In the data below, swap every "screenshot" for "image" and leave everything else unchanged. Leave the pictures out of your answer.

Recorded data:
>> BEGIN

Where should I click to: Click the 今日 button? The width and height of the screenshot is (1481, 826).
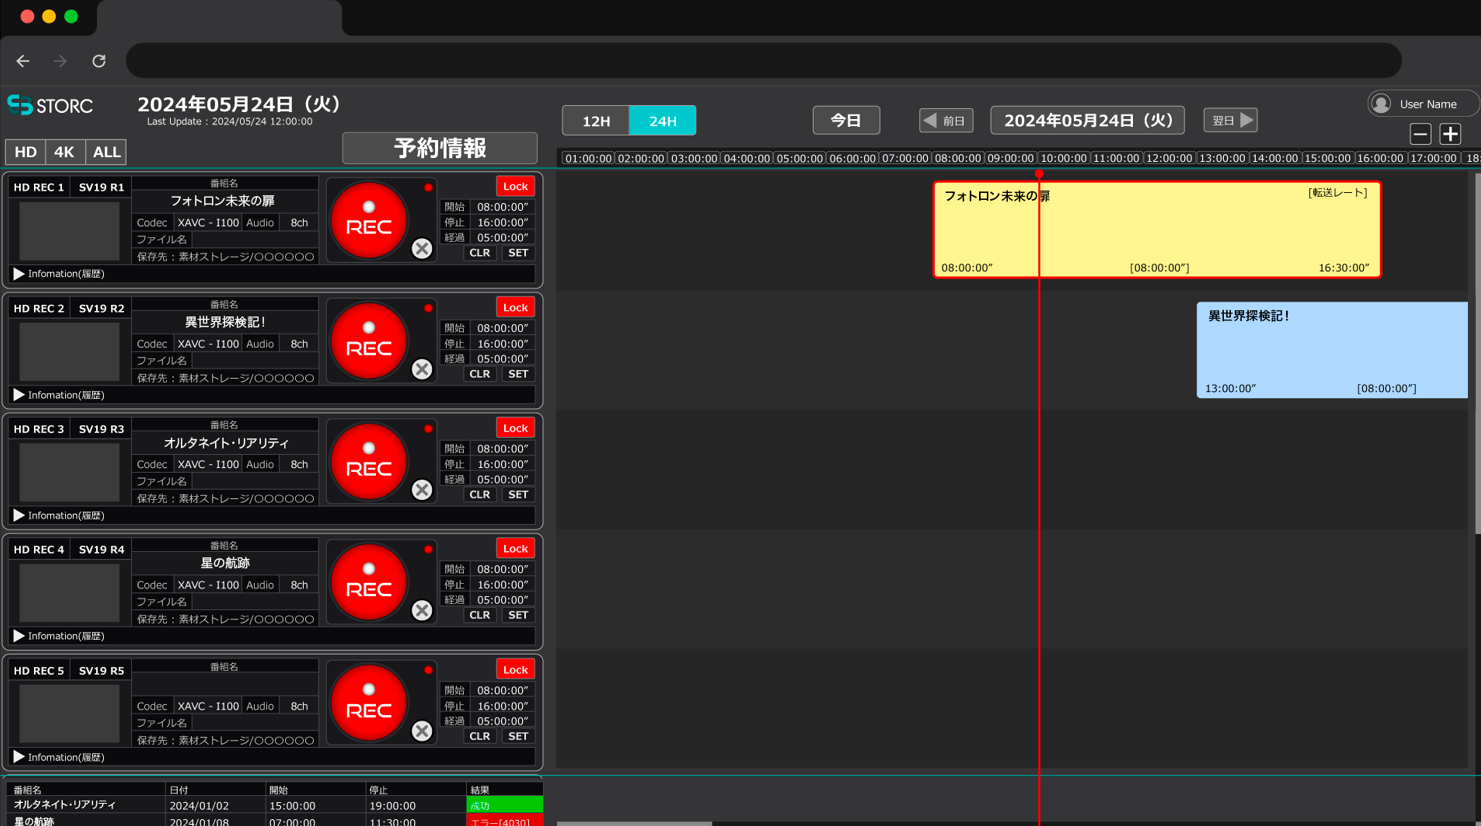(x=846, y=121)
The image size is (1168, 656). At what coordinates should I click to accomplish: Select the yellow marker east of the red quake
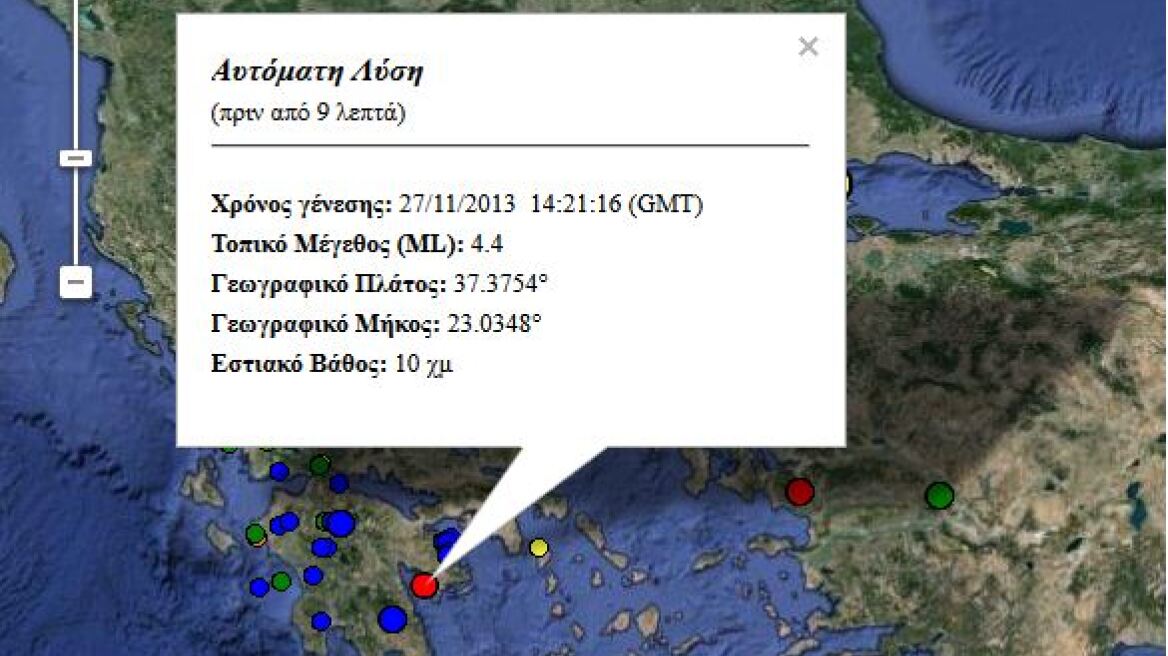[538, 549]
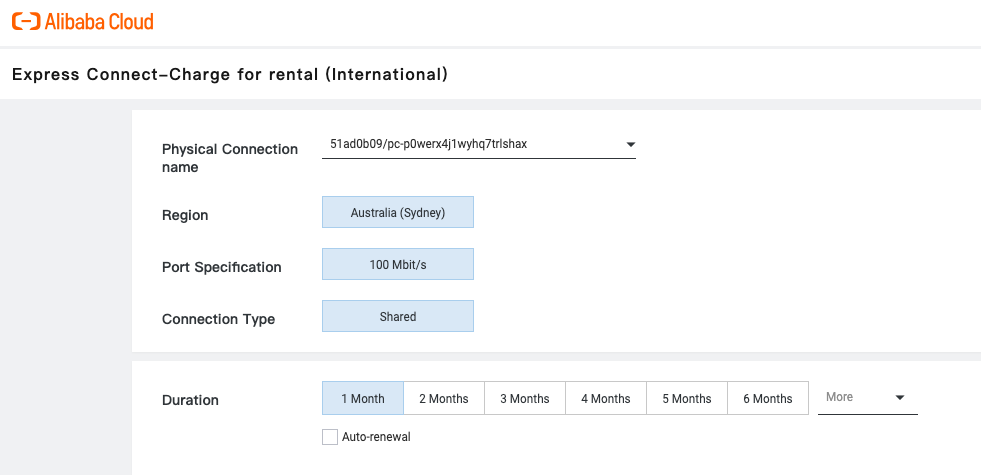Click the Express Connect page title

pyautogui.click(x=229, y=75)
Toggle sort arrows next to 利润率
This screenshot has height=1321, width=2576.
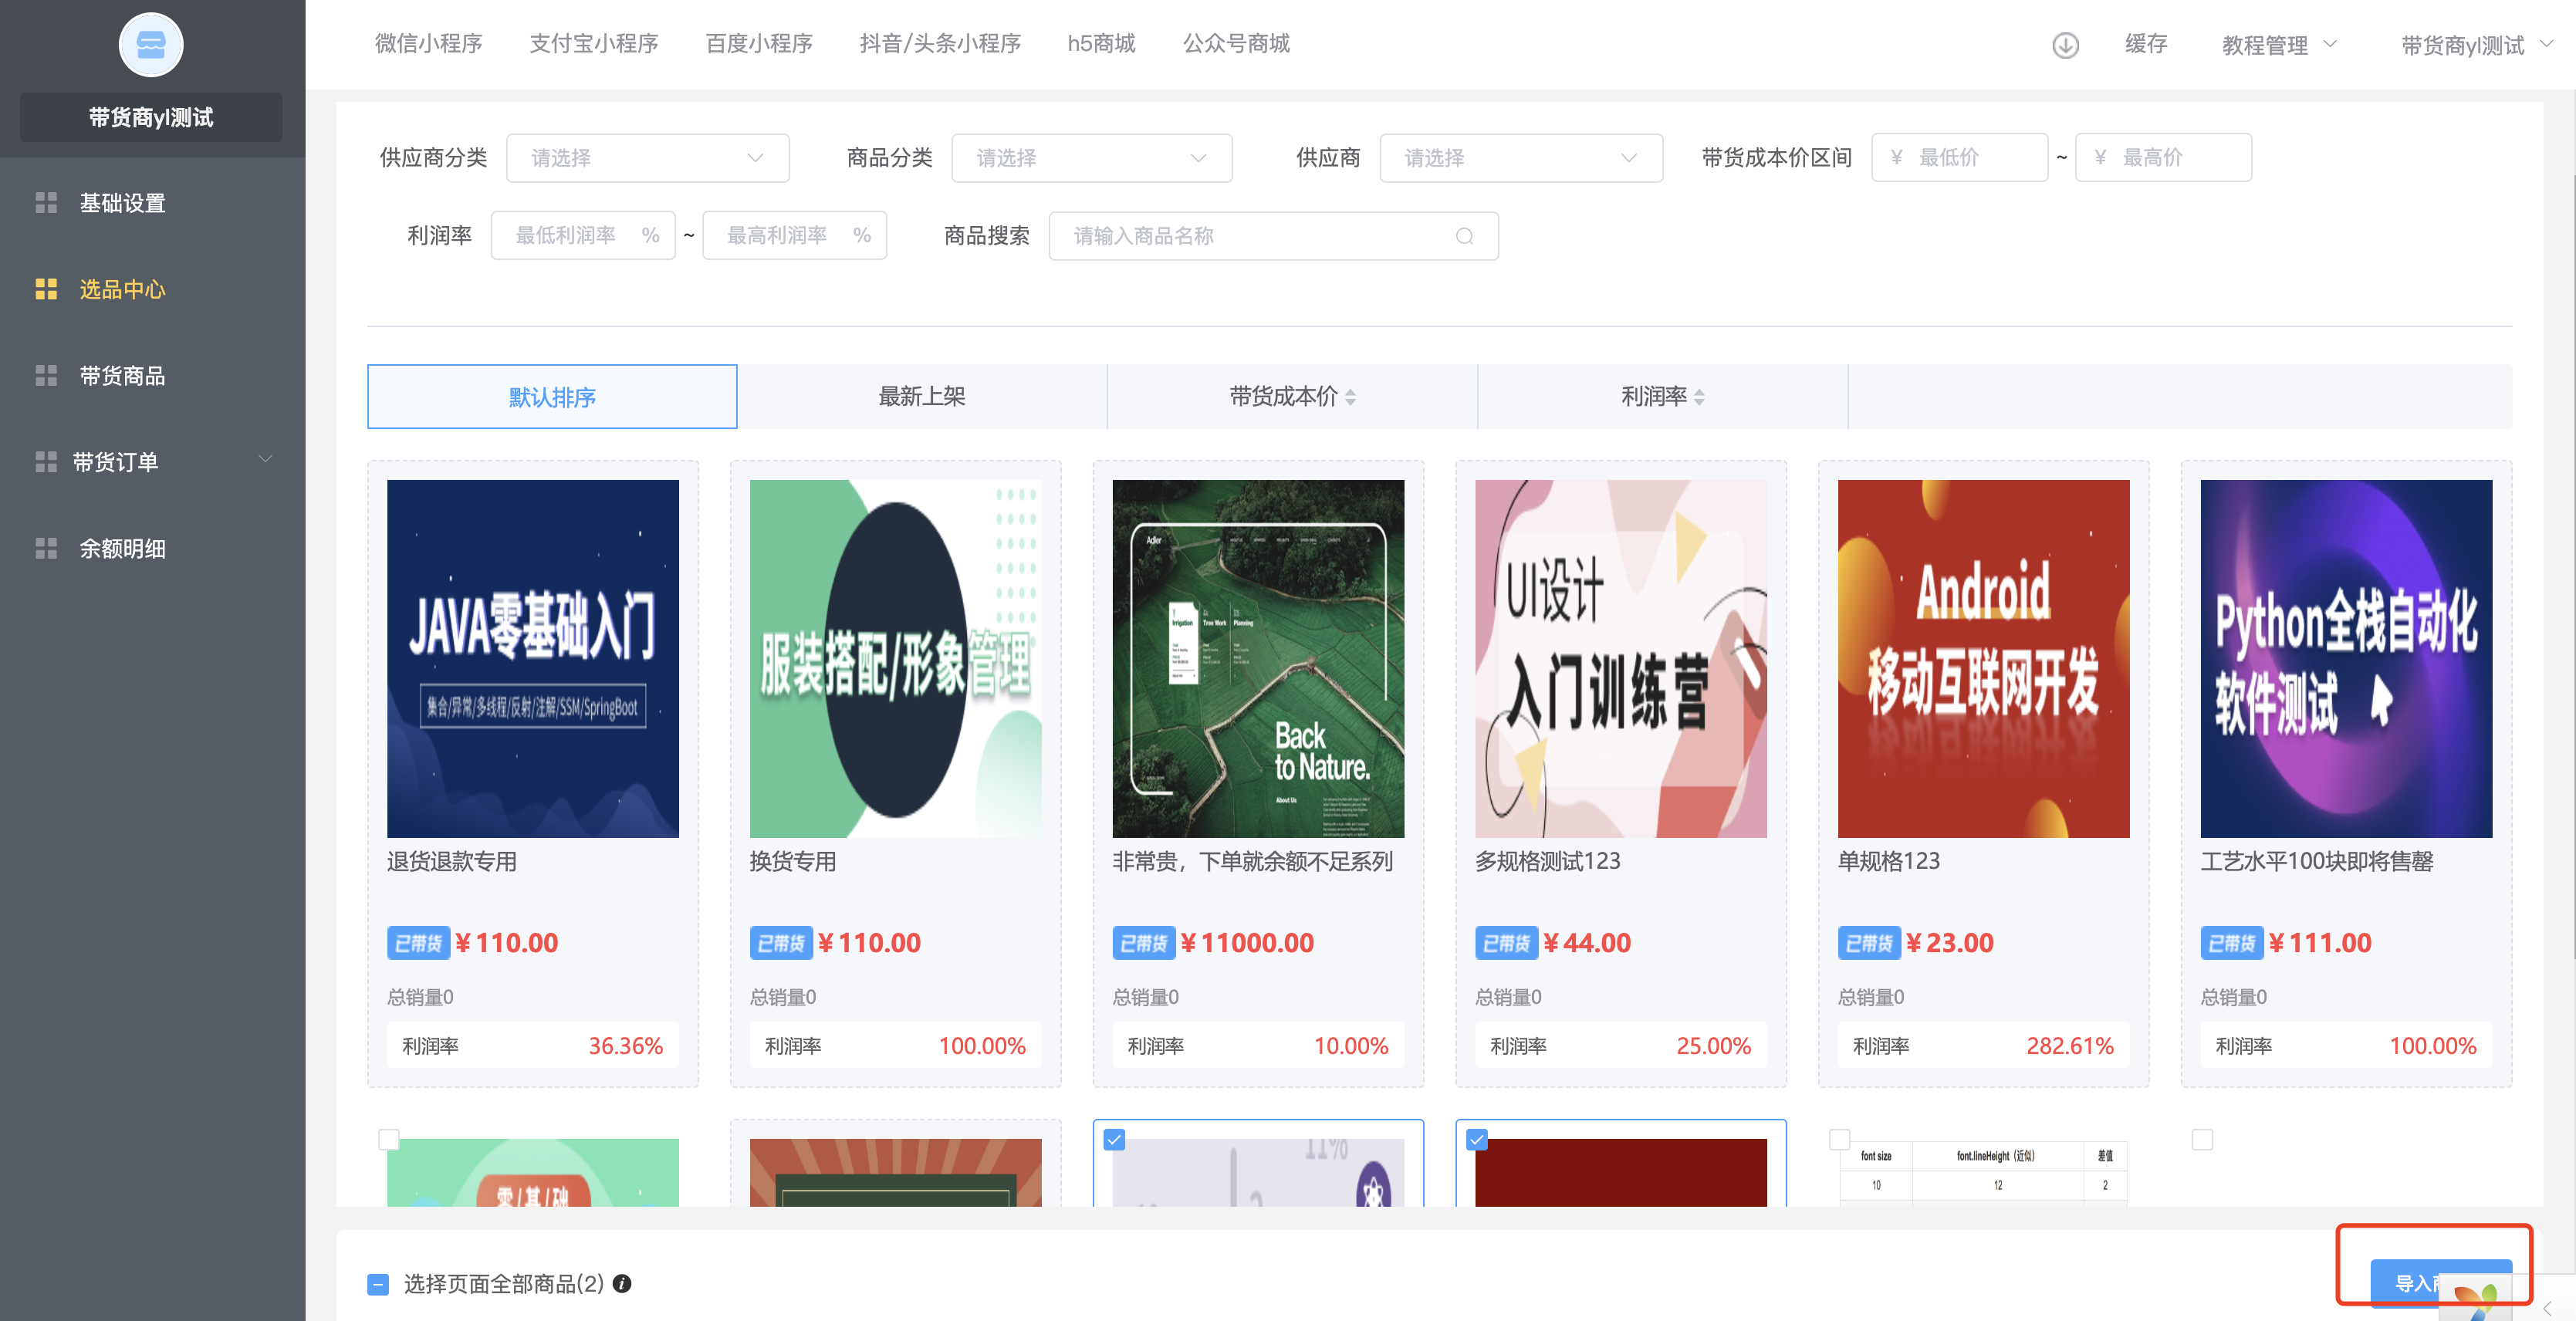[1699, 397]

>> END

**Response below**.
Where should I click to: Click the 今日 button? The width and height of the image is (1481, 826).
(x=846, y=121)
The image size is (1168, 656). At what coordinates should I click to accomplish: Select the yellow marker east of the red quake
[538, 549]
Click the Express Connect page title

pyautogui.click(x=229, y=75)
Toggle sort arrows next to 利润率
This image has height=1321, width=2576.
[1699, 397]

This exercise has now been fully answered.